• **WORK INSTRUCTION**
Copy exactly the lines starting at the one that contains "This screenshot has width=873, height=629." and running through the end of the material below. Exclude any pictures.

++++++++++

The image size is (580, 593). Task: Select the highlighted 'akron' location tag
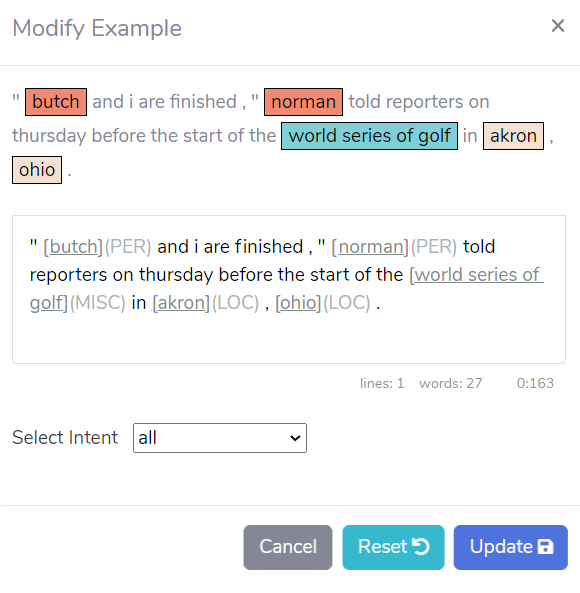(513, 136)
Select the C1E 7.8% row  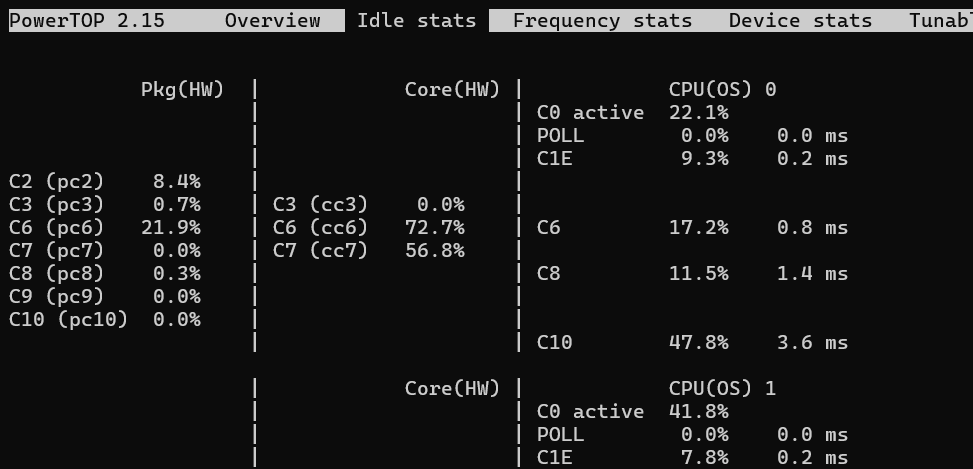693,457
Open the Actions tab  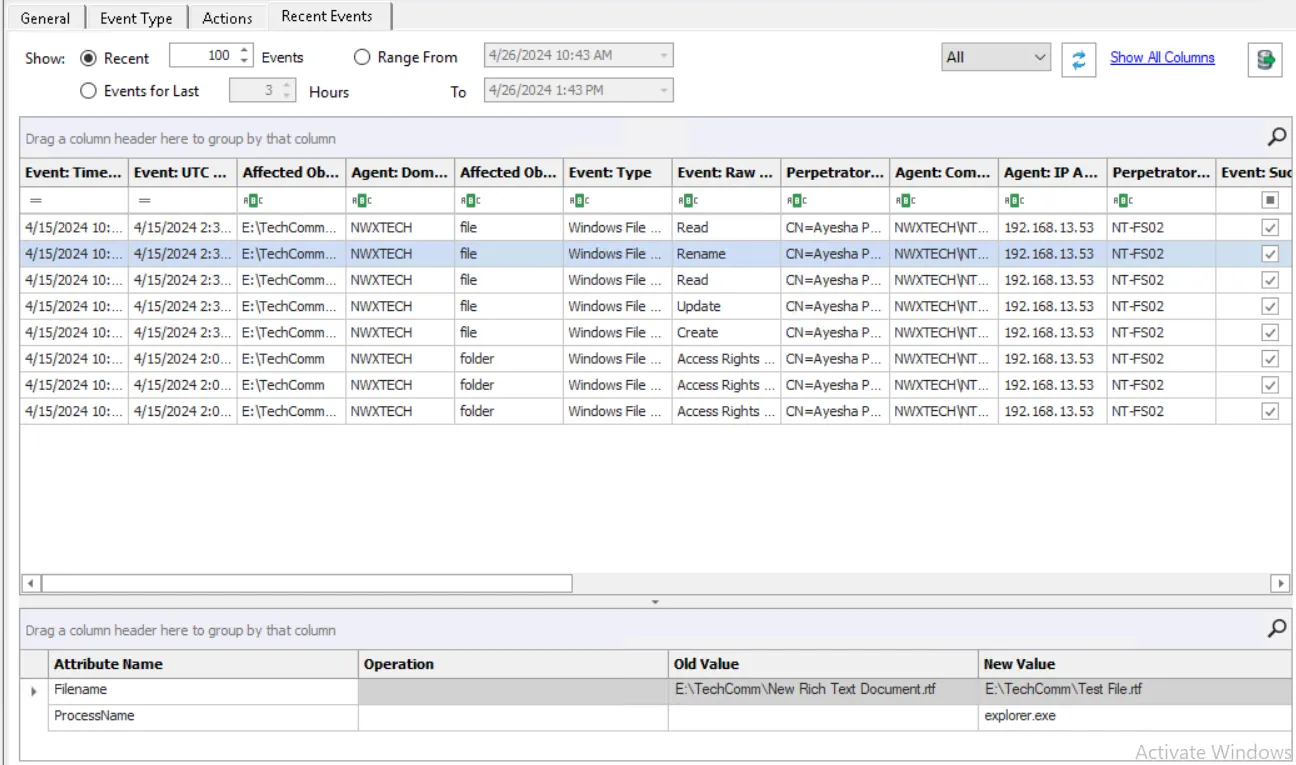coord(227,18)
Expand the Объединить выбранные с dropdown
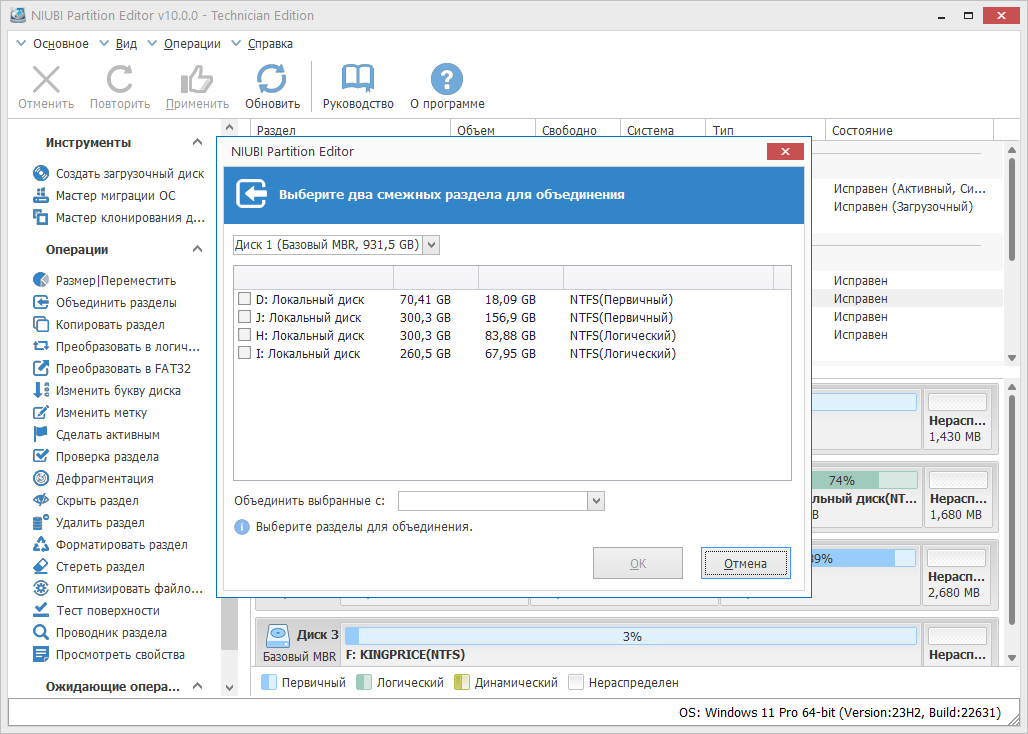The width and height of the screenshot is (1028, 734). click(501, 501)
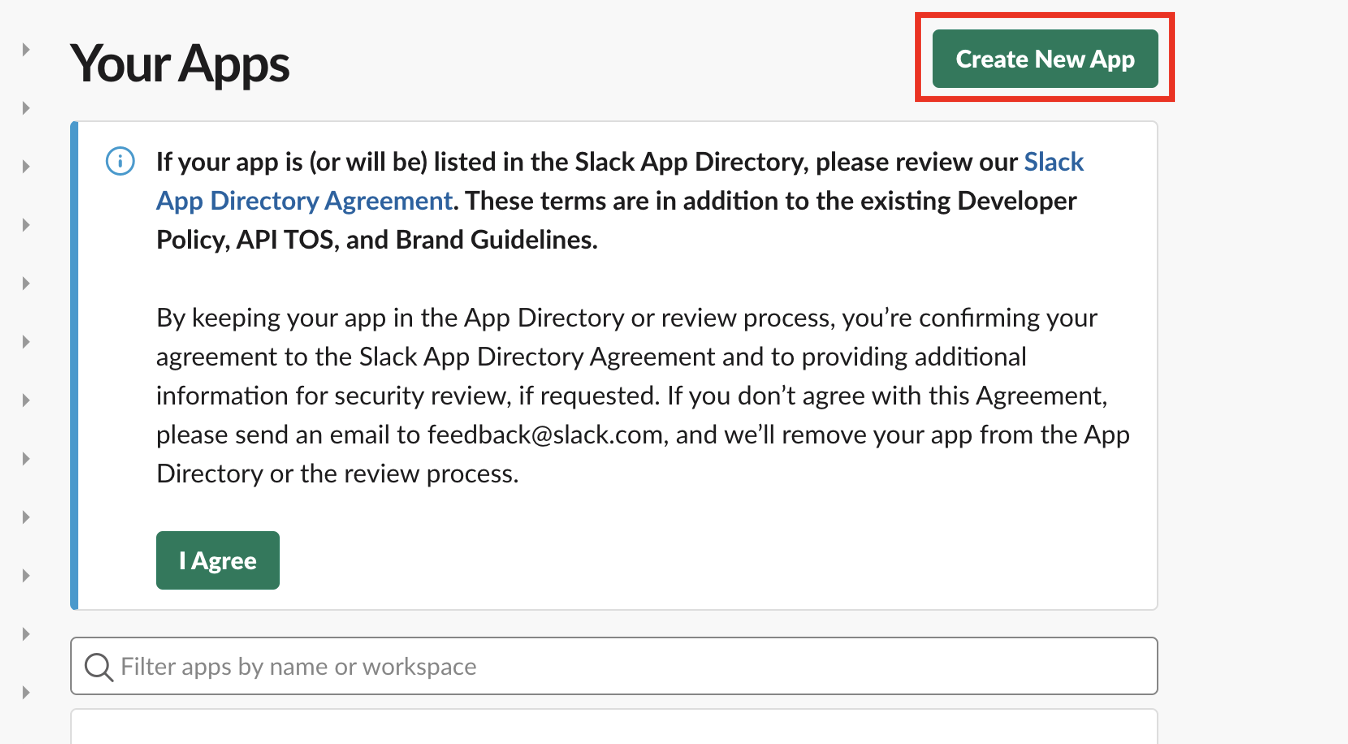The image size is (1348, 744).
Task: Click the Your Apps page heading
Action: coord(180,63)
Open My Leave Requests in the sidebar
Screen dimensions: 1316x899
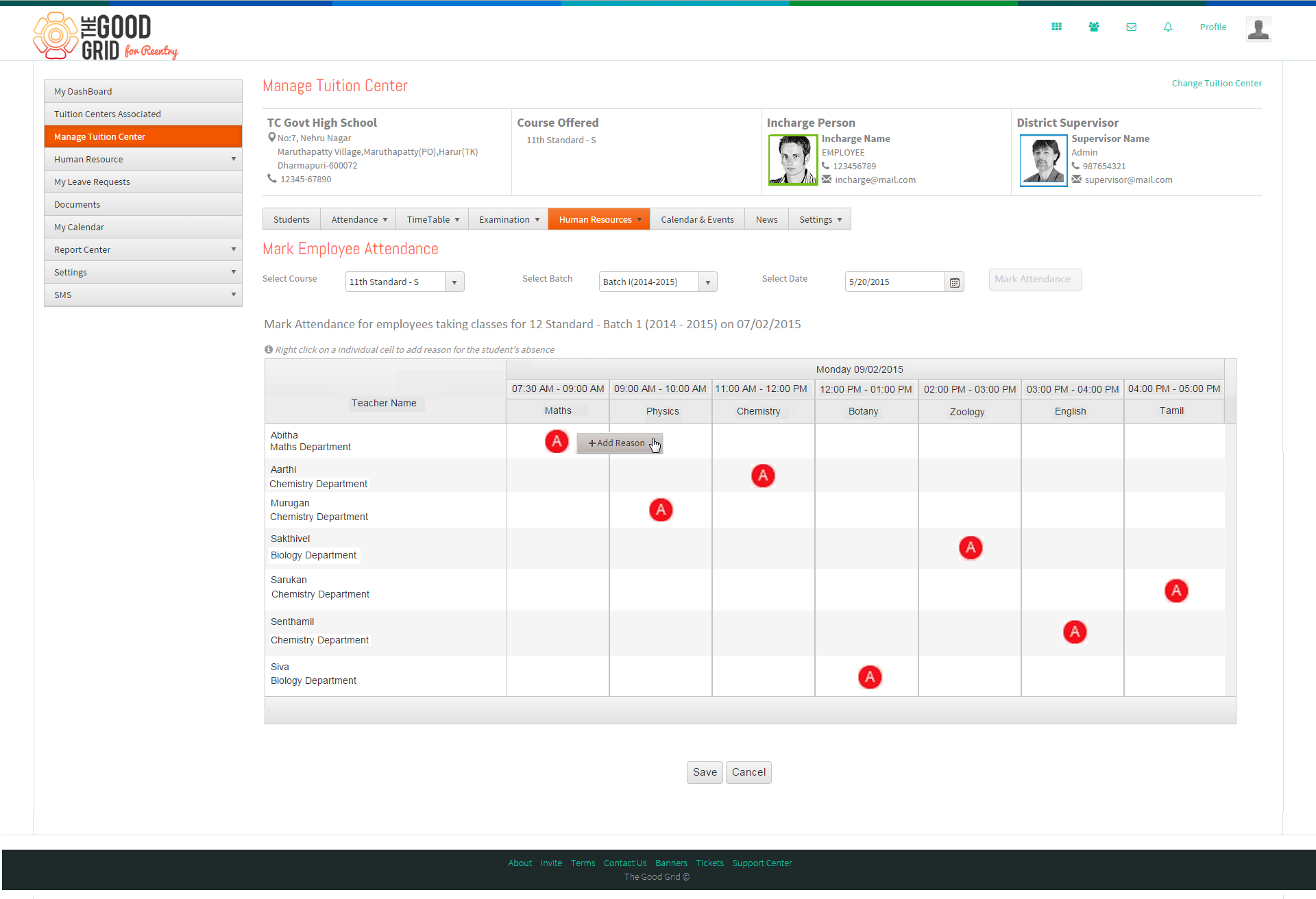click(x=143, y=182)
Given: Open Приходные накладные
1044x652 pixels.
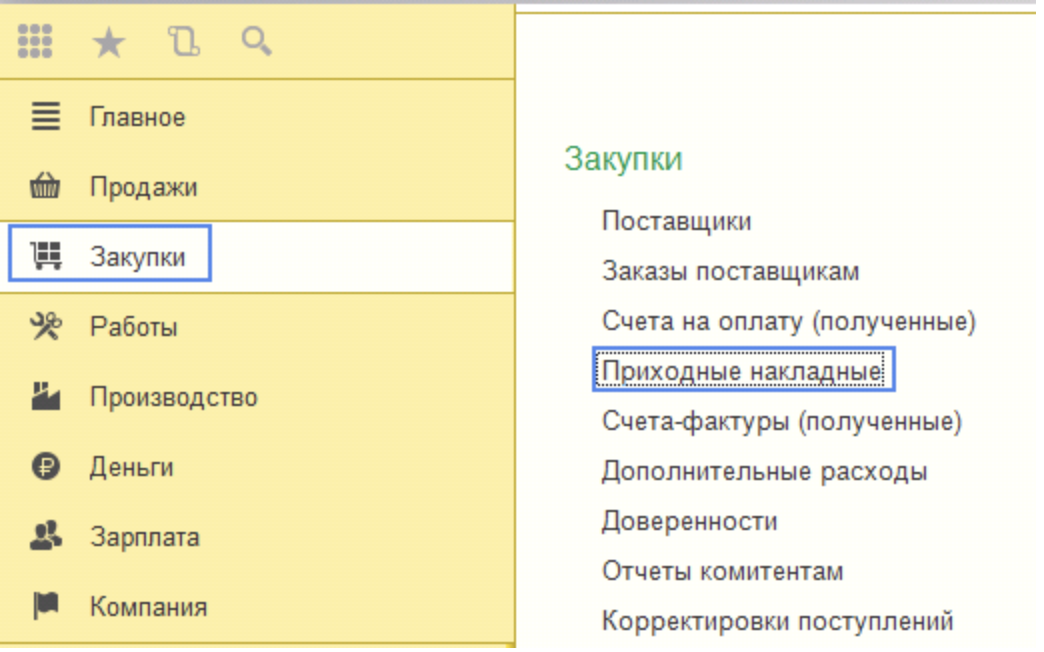Looking at the screenshot, I should pos(742,371).
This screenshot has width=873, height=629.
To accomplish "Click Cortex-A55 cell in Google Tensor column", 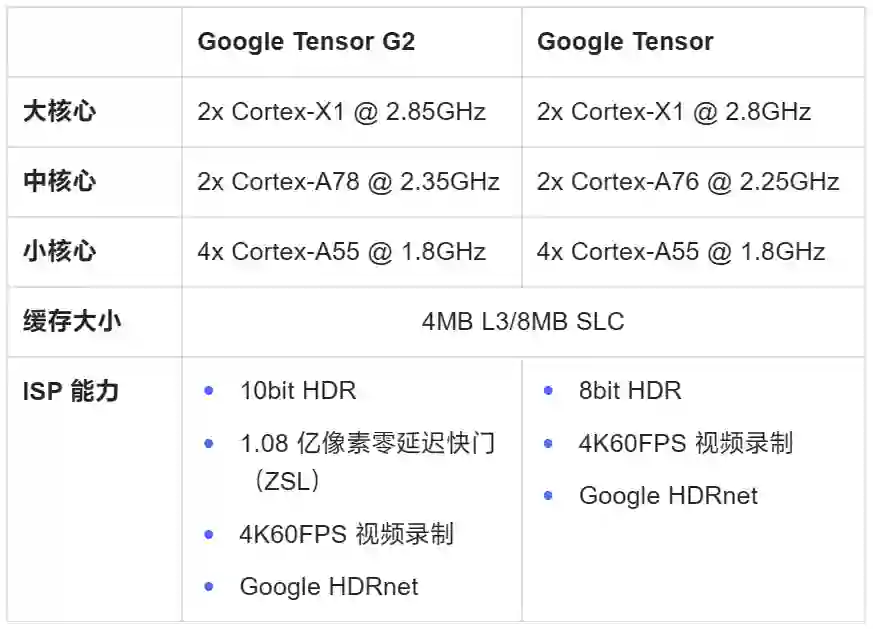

++++++++++

• **FINISHED TASK**
This screenshot has width=873, height=629.
To accomplish "Click Cortex-A55 cell in Google Tensor column", 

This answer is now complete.